Modzy Container Requirements

In our developer documentation center, we outline a few methods that can serve as starting points for packaging models to meet the API specification. Namely, we provide a Python-specific template repository, an example that writes a RESTful interface from scratch, and the raw API endpoint specifications. While the Python-specific template can serve as an excellent resource for Python-written models, it is important to note that Modzy places no limitations on the model development process. The programming language, machine learning framework, or other development-specific choices are entirely up to the user as long as the end product can be containerized. Put simply, all model containers in Modzy must adhere to the following criteria:

  • Be fully self-contained
  • Contain a generic Web server
  • Expose an HTTP API that implements the three Modzy API routes

Fully Self-Contained – Securing AI Models

Due to several security vulnerabilities, Modzy requires all models adhere to a fully self-contained format. This means containers cannot make any external calls to other APIs, other containers, outside databases, or other potential model dependencies. Moreover, all model code, model weights, and model architectures must reside within the model container. As an example, consider a simple image classification model from the Keras framework that downloads pre-trained weights from the Keras website. For this model to be containerized in a Modzy-compatible manner, the weights need to be downloaded locally and saved inside the container.

Contain Generic Web Server

Modzy serves model containers as microservices through our API, and in order to fit this deployment paradigm, model containers must contain a generic Web server to create the HTTP Web application. Fortunately for developers, these Web servers exist for many common programming languages. The Python-specific template we provide on the developer documentation page leverages Flask, a microframework native to Python, however users could use Sprint Boot for Java, Sinatra or Unicorn for Ruby, dance.jl for Julia, and many others that work with different programming languages. Satisfying this requirement ensures model containers can in fact be accessed by the Modzy API services.

Once a model container meets these criteria, it can then be uploaded and deployed to the Modzy platform. At this phase, the model container must be accompanied by a model metadata file (YAML file), that defines some important information about inputs, outputs, and hardware requirements our API uses to run the container when users submit jobs.

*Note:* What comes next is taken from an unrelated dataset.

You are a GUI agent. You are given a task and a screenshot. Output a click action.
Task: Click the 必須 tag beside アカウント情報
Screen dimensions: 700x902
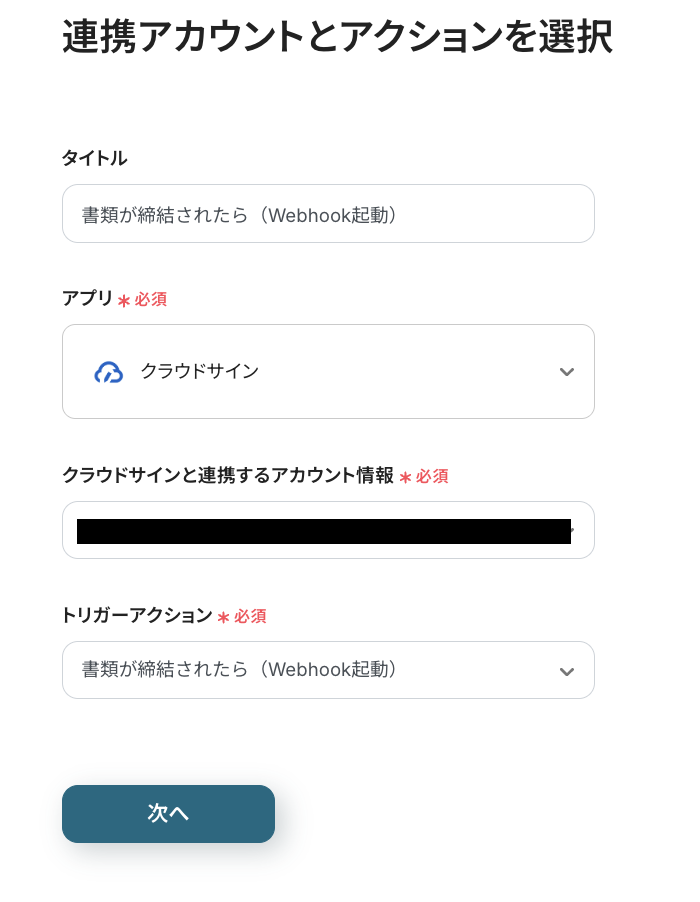pos(432,477)
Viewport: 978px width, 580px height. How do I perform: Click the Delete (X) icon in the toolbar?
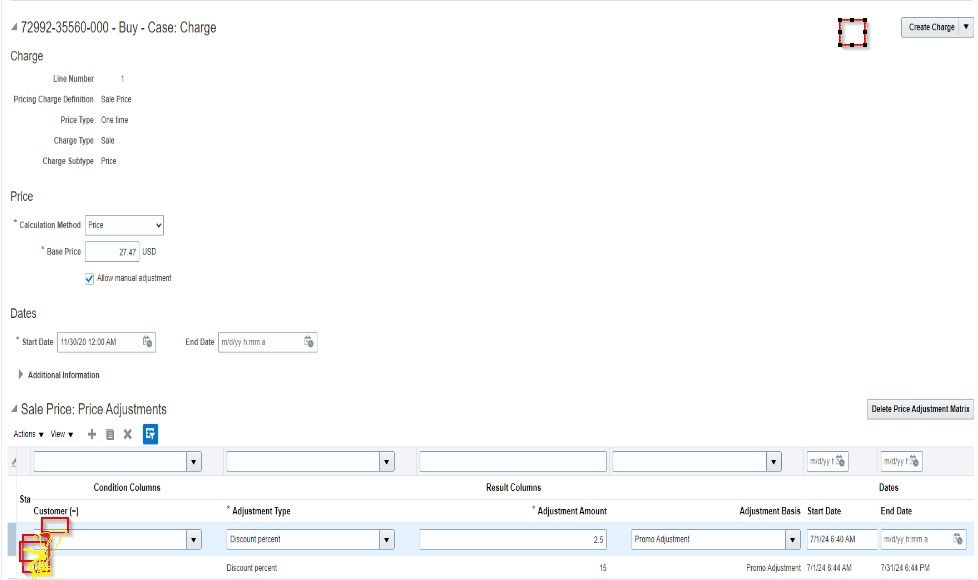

Expose Modzy API Endpoints

Modzy expects each model container to respond to three restful API endpoints: GET /status, POST /run, and POST /shutdown. Each endpoint is responsible for a different functionality as it pertains to running inference for AI models.

GET /status

  • The Modzy API hits the first endpoint when a model container is called and spun up. This only needs to execute one time for the duration of the time the user is submitting job requests to the model. And as a result, all model initialization should be mapped to this endpoint, which are processes including the loading of model weights, defining of any instance variables, or the creation of labels and configuration files used during the inference process.

POST /run

  • The second API route is called when a user submits a job to a model container. In doing so, the user passes through a json file containing a few pieces of information, including the model container ID, model version, input type, and the filesystem directory path from which the model should read the input data file(s). At this point, the model code that runs inference on a user-specified input should execute and write out the prediction results to the user-specified filesystem output directory path.

POST /shutdown

  • The last API route shuts down the container after the user is finished submitting jobs, whereby the model server process inside the container should exit with an exit code of zero.

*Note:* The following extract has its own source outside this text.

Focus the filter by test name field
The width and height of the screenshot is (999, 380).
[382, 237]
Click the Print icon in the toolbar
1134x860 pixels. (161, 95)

Figure 1. This diagram showcases the structure of a Modzy-compatible Docker container that connects to the three Modzy API endpoints.

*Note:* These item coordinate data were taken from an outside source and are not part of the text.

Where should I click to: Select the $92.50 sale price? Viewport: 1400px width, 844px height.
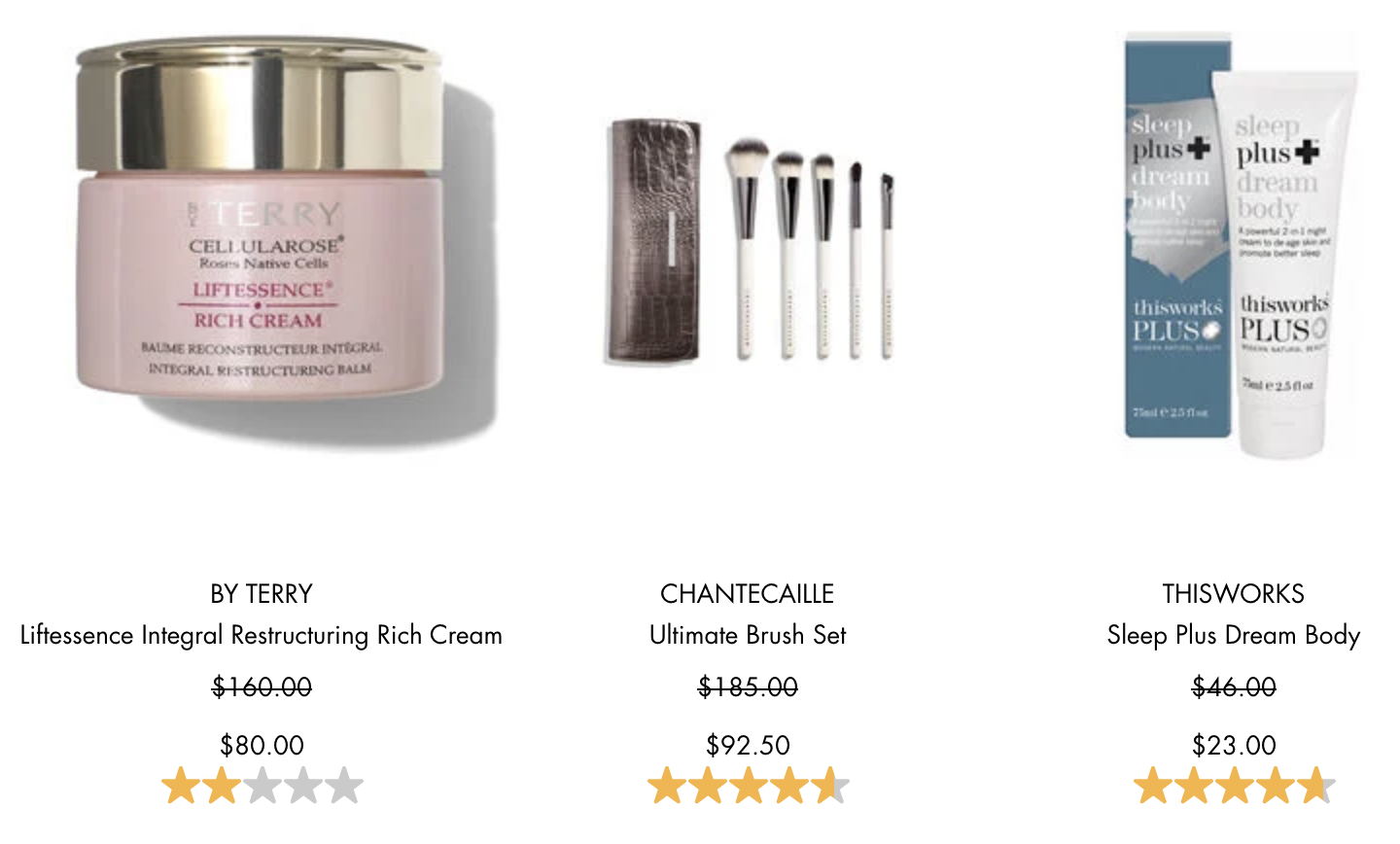[748, 746]
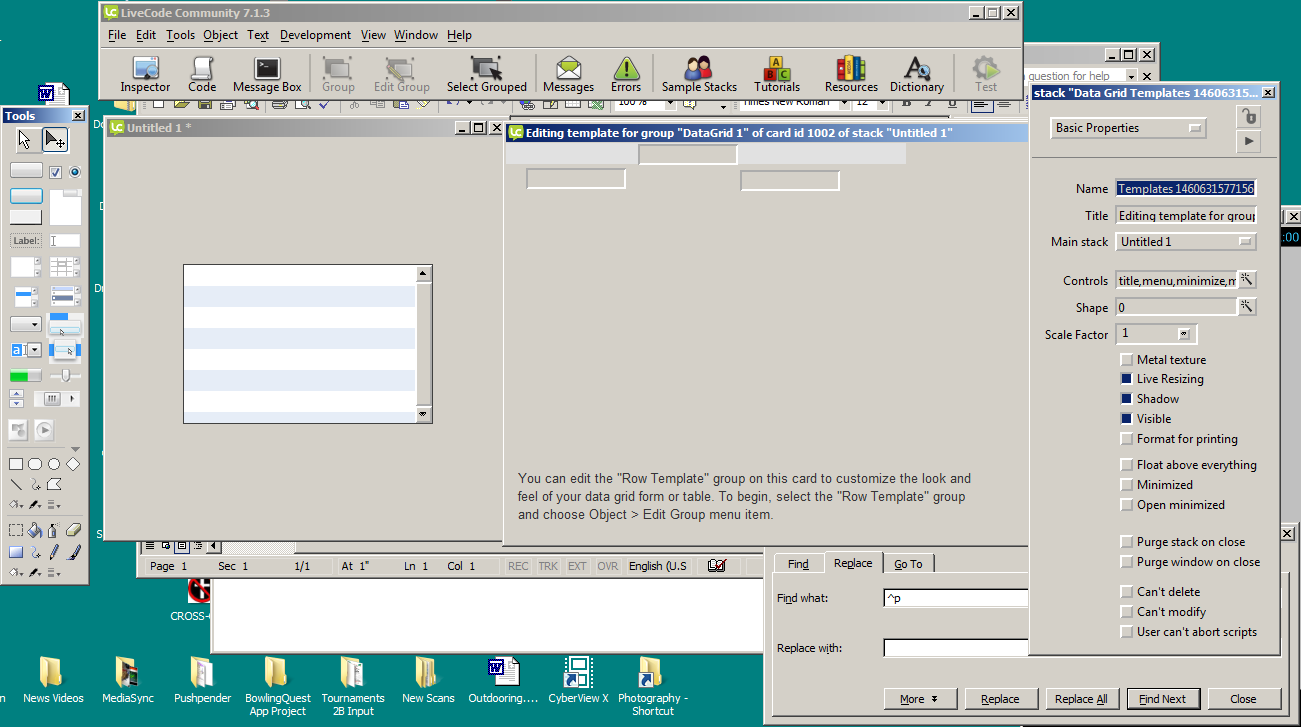Click the Select Grouped toolbar icon
This screenshot has width=1301, height=727.
point(486,74)
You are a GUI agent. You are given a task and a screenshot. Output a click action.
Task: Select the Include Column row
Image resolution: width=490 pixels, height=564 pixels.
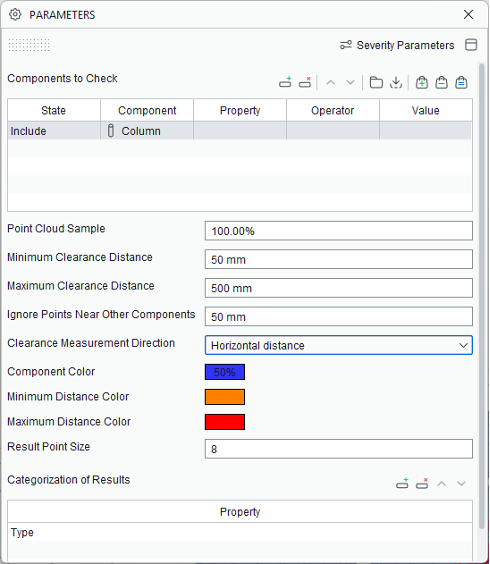click(239, 131)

Streamlined Model Deployment with Standardized Packaging

If your organization struggles with productionizing powerful AI capabilities, Modzy’s standardized and streamlined solution is a great option for you. Our model container requirements allow data scientists to take their well-performing models and deploy them at scale for their enterprise to use in a matter of a few hours, even without a strong knowledge base in web frameworks or containerization.